Da Battle of Penghu a Before the Bright Day e Zero Day: come film e serie tivù alimentano la guerra delle narrazioni sullo Stretto.
«La riunificazione è inevitabile». È uno degli slogan che accompagnano il trailer di Battle of Penghu, il kolossal storico che la Cina porterà nelle sale il prossimo 25 luglio. Il film racconta la vittoria dell’ammiraglio Qing Shi Lang nella battaglia navale del 1683 che portò alla conquista del piccolo arcipelago sullo Stretto di Taiwan, noto a livello internazionale come Pescadores e ancora oggi amministrato da Taipei. Quella battaglia fu un anticipo dell’integrazione di Taiwan all’interno dell’impero Qing. La promozione della pellicola collega apertamente quel noto episodio storico alle tensioni contemporanee, trasformando una battaglia del XVII secolo in un racconto che parla direttamente del presente.

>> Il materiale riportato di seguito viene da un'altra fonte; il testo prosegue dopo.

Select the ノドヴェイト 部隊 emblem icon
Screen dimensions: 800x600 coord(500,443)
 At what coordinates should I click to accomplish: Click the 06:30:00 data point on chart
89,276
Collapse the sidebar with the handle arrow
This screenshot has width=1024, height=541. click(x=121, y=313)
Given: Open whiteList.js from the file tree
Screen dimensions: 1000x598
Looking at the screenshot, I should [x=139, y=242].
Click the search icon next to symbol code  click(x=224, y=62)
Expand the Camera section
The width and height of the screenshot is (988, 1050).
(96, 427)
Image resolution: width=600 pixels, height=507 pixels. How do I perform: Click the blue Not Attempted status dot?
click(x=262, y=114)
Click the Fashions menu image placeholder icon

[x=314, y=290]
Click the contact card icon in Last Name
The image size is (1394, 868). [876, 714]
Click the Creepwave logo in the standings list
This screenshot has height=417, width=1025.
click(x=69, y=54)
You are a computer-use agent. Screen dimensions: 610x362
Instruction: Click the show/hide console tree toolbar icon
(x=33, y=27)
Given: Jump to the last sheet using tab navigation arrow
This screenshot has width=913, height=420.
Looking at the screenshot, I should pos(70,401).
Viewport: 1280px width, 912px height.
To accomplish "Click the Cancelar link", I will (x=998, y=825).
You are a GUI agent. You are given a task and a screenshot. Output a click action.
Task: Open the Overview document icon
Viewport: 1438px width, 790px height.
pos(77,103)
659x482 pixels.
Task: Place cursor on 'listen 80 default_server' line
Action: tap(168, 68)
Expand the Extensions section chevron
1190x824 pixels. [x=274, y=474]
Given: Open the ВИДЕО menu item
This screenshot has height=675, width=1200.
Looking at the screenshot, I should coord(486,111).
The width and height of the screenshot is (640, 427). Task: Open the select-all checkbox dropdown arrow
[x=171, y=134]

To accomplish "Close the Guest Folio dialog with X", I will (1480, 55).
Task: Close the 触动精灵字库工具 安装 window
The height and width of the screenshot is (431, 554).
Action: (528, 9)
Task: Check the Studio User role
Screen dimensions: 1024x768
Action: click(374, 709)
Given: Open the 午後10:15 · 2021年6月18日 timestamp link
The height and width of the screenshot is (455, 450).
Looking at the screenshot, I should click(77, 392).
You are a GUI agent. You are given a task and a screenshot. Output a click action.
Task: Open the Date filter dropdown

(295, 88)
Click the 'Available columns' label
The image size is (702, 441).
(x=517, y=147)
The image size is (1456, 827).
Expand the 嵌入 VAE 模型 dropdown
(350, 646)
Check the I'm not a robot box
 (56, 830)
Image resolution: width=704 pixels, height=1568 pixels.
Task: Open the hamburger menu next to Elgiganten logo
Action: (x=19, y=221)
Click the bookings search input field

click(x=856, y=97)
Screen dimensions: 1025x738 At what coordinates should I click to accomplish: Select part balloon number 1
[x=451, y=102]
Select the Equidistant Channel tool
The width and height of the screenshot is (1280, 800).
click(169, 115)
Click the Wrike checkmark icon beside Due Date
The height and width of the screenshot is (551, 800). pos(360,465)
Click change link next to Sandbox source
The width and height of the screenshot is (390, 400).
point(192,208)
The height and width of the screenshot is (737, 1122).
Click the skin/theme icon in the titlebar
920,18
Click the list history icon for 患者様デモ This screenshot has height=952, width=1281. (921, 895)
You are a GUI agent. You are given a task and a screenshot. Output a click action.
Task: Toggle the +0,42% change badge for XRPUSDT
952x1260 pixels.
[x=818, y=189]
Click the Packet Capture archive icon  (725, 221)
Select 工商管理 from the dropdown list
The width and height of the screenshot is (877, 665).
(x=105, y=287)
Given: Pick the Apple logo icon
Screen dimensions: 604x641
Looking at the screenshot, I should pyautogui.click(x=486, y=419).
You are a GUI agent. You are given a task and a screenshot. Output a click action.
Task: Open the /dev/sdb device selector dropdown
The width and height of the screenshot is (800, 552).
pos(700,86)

Battle of Penghu ripropone in chiave storica le parole attualissime della leadership cinese sul fatto che la «riunificazione nazionale» rappresenti una missione storica destinata a compiersi. Il film contribuisce dunque a normalizzare l’idea della riunificazione come obiettivo inevitabile. Molti utenti cinesi hanno accolto il film con entusiasmo perché rafforza la narrativa ufficiale sulla sovranità cinese su Taiwan, valorizza episodi storici poco conosciuti e viene percepito come un’opera patriottica.